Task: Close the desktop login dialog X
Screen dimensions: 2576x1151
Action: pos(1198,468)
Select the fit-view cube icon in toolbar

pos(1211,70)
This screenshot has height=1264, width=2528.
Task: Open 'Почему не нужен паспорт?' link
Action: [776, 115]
════════════════
§ TO DO
Once the listing above has been read, restate it exactly.

§ RESPONSE TO THE TASK
Task: Close the desktop login dialog X
Screen dimensions: 2576x1151
Action: pos(1198,468)
Select the fit-view cube icon in toolbar

pos(1211,70)
This screenshot has height=1264, width=2528.
Task: Open 'Почему не нужен паспорт?' link
Action: [776, 115]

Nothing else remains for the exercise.